Disclosure of Invention
In order to solve the technical problems, the invention provides an iron-cobalt organic catalyst, a preparation method thereof and CO conversion thereof2The application of synthesizing benzoazacyclo, uses hydrothermal method to synthesize a novel homogeneous phase photocatalyst, its preparation method is simple, its repeatability is high, said catalyst can make photocatalytic reaction under the moderate condition of normal temp. and normal pressure, and can effectively fix CO2And converting it into a more valuable pharmaceutical intermediate.
In order to achieve the purpose, the invention adopts the following technical scheme: an iron-cobalt organic catalyst, wherein the catalyst is microspheres with the diameter of 200-400nm, and layered crystals are arranged on the surfaces of the microspheres. The microsphere has perfect surface crystallization and regular lattice structure. The microsphere has uniform particle size. Some of the spaces formed between the catalyst particles increase the contact area of the reactants with the catalyst, facilitating the reaction.

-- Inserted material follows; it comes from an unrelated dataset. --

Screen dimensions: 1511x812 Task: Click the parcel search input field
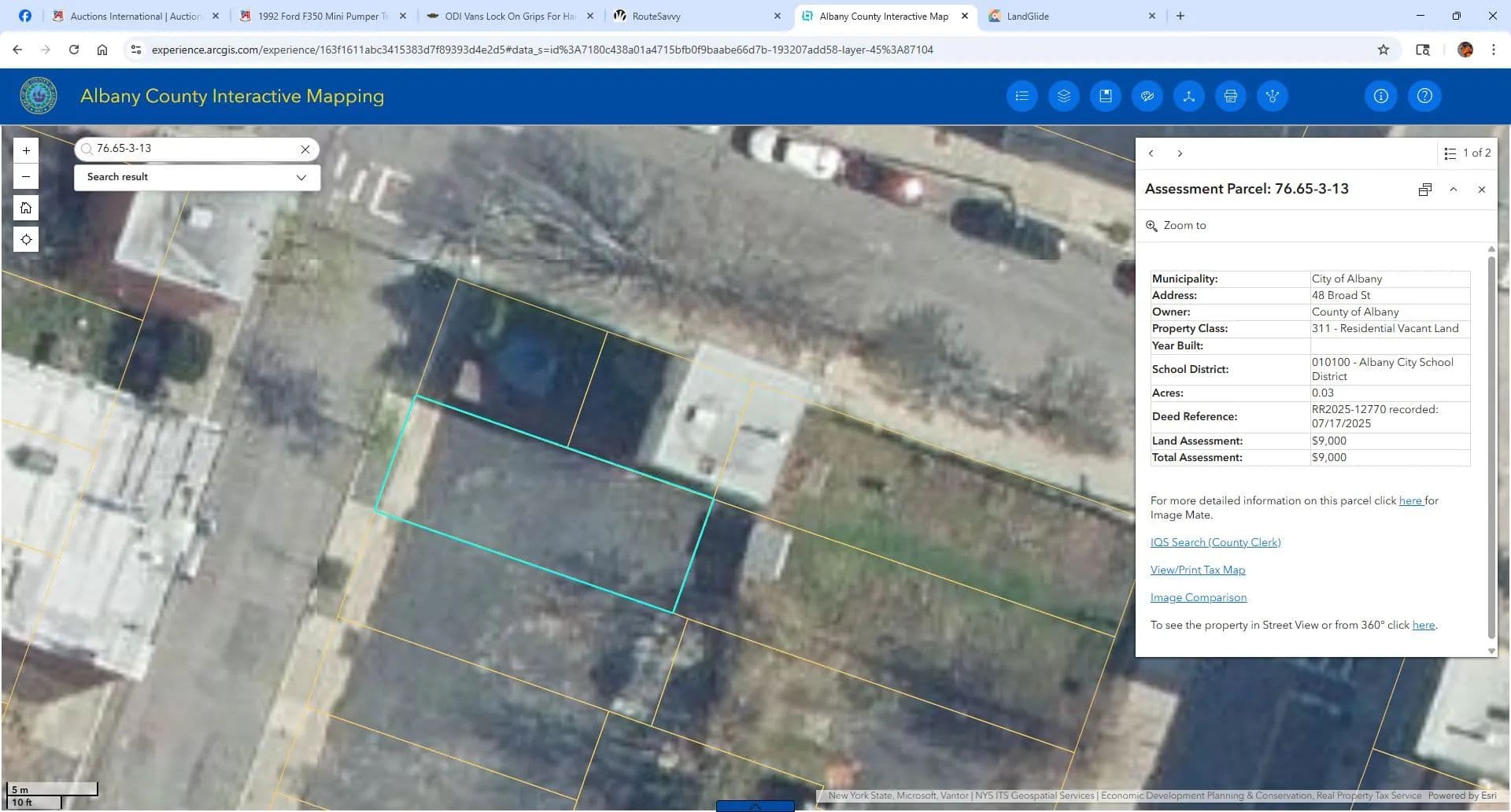coord(194,149)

The invention also provides a preparation method of the iron-cobalt organic catalyst, which comprises the following steps: adding aromatic acid into a mixed solvent of DMF and absolute ethyl alcohol, stirring and dissolving, and adding FeCl3Stirring for 5-15 min, and adding Co (NO)3)2·6H2Stirring for 5-15 min with FeCl3And Co (NO)3)2·6H2The amount of O is 1-10 times of that of aromatic acid, the reaction is carried out for 10-20 hours at the temperature of 150-200 ℃, and the product is washed and dried in vacuum to obtain the iron-cobalt organic catalyst. The invention prepares the iron-cobalt organic catalyst with the surface having the lamellar crystal without a template agent, realizes the control of the product appearance, and has simple preparation method and high repeatability.

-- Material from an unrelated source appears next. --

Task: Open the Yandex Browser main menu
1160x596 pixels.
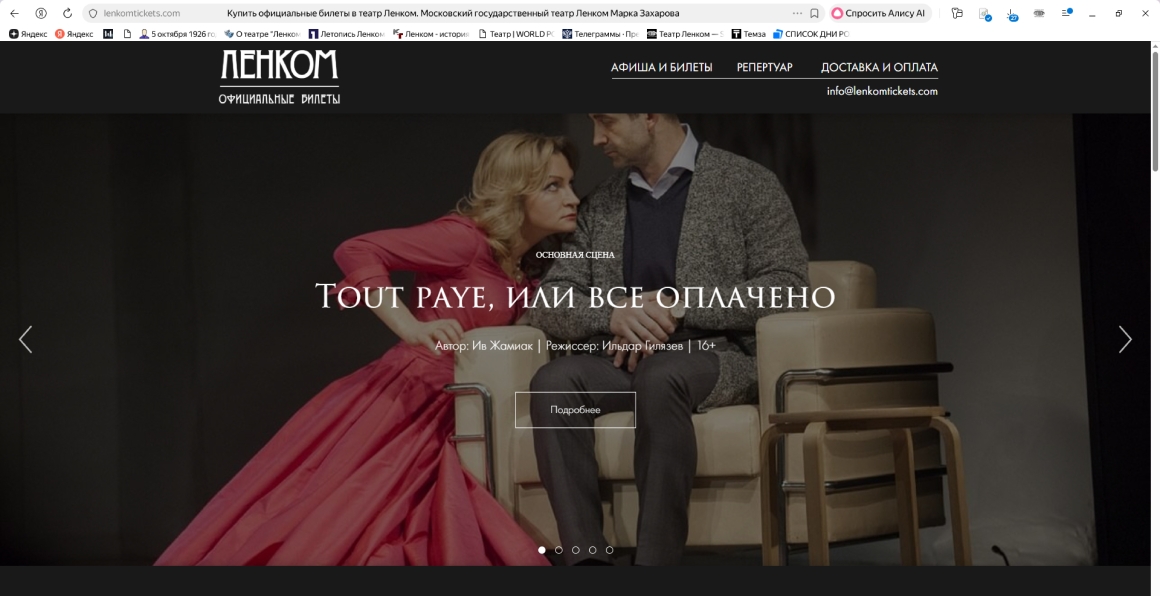Action: click(1066, 13)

Preferably, the volume ratio of DMF to absolute ethyl alcohol in the mixed solvent is 1 (0.1-10).
Preferably, the washing is carried out by alternately washing with anhydrous ethanol and DMF, and the amount of washing liquid used is 5-10ml per mol of product, and the washing is carried out until the product quality is unchanged. DMF has good solubility to organic solvent, aromatic acid also has good solubility in ethanol, and the alternate washing of the DMF and the aromatic acid can effectively remove redundant aromatic acid and cobalt nitrate in the product and improve the purity of the catalyst. The washing sequence or times of DMF and ethanol is not limited, as long as the washing is ensured to be as complete as possible, the washing effect of a small amount of washing for many times is better than that of a large amount of washing for many times, and the effect of washing until the weight is not changed can be achieved by washing for 4-5 times in total.
Preferably, the vacuum drying is carried out at 80-100 deg.C for 5-10 hr. The vacuum drying can reduce the boiling point of the solvent, enhance the volatilization effect of the solvent at the same temperature, ensure the complete volatilization of the organic solvent in the product and shorten the drying time. Drying at 80-100 deg.c for 5-10 hr to volatilize residual organic solvent and ensure complete volatilization of the organic solvent and no damage to the layered crystal on the surface of the catalyst.
The invention also provides a method for converting CO by using the iron-cobalt organic catalyst2The application of synthesizing benzazepine is characterized by that under the condition of normal pressure, in 5-20mL portion of 0.05-1mmol/L tetrahydrofuran solution of o-aminobenzonitrile compound 1-10mg of described iron-cobalt organic catalyst is added, and continuously adding CO2The gas is subjected to photocatalytic reaction under a sunlight simulator to synthesize the benzoazacyclo. The general formula of the o-aminobenzonitrile compound is as follows:
the catalyst has the mesoporous property and the sea urchin-shaped surface structure, so that the catalyst has large specific surface area and can convert CO2More effective contact areas and active sites can be provided in the reaction of synthesizing the benzazepine, which is beneficial to CO2The adsorption of gas and high catalytic activity. The invention can be carried out under normal pressure, the temperature is not high, the reaction can be carried out at room temperature, the reaction condition is mild, the greenhouse gas can be effectively fixed, and the additive value is generatedA pharmaceutical intermediate.
Preferably, the reaction temperature is 20 to 80 ℃. The organic Fe-Co catalyst of the present invention may be used in converting CO at normal temperature2The benzazepine is synthesized, and the conversion rate can be improved by properly increasing the temperature.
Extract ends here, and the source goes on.